Task statement –
The reply should consist of one number, the count of lines below in which the word "Política" appears.
[Opening Records provided section]
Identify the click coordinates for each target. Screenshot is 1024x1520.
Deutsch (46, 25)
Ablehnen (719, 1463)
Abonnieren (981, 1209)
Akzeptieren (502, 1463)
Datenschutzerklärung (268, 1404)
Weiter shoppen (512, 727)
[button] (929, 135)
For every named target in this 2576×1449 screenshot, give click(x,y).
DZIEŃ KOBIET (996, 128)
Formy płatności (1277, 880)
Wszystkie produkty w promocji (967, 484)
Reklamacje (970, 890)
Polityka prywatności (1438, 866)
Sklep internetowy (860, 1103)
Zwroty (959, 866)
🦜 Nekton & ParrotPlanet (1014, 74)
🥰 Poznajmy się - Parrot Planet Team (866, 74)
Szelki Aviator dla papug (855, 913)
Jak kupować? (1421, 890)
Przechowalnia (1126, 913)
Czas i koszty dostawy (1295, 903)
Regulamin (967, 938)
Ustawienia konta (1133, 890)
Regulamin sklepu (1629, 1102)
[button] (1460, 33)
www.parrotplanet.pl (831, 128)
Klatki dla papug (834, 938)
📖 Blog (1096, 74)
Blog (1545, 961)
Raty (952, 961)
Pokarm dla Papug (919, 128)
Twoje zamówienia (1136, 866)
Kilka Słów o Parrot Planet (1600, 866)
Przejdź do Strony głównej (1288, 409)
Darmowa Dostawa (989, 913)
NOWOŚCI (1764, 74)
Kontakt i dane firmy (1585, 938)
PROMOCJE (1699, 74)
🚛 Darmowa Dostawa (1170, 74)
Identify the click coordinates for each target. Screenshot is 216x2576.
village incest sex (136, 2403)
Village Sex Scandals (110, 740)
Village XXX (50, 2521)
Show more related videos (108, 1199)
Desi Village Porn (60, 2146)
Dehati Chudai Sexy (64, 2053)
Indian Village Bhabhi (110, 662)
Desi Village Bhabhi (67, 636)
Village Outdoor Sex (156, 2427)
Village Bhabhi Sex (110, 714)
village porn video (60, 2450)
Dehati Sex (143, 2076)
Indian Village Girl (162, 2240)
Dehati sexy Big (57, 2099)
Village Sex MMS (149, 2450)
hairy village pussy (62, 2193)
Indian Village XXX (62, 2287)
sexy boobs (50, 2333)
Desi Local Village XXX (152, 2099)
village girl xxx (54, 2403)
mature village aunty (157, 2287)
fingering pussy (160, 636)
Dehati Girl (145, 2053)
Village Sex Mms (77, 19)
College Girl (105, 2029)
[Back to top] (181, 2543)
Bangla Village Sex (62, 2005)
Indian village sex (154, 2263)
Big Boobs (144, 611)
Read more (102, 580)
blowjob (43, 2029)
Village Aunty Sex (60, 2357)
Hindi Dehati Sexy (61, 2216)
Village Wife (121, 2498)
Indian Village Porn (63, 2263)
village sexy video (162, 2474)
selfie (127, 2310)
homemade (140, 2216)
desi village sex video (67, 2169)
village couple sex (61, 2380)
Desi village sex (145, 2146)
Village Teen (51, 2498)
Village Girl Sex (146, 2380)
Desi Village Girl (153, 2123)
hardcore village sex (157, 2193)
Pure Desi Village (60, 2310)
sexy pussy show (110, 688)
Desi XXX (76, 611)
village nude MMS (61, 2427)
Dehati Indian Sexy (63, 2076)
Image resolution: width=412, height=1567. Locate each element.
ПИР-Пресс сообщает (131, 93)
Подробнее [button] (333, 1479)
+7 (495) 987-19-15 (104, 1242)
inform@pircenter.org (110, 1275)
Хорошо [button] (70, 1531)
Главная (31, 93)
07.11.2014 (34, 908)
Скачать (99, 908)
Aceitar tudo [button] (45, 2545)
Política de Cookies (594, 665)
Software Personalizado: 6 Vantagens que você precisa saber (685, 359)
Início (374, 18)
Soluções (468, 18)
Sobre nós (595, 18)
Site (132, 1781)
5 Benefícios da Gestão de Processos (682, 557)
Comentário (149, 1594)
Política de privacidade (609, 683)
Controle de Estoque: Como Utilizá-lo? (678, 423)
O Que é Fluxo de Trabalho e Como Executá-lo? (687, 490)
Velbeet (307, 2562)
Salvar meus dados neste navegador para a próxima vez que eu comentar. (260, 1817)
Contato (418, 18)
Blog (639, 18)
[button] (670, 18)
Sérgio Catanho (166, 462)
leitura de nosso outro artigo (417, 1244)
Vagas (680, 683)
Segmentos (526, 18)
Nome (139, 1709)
[Closing Records provided section]
Finished task –
2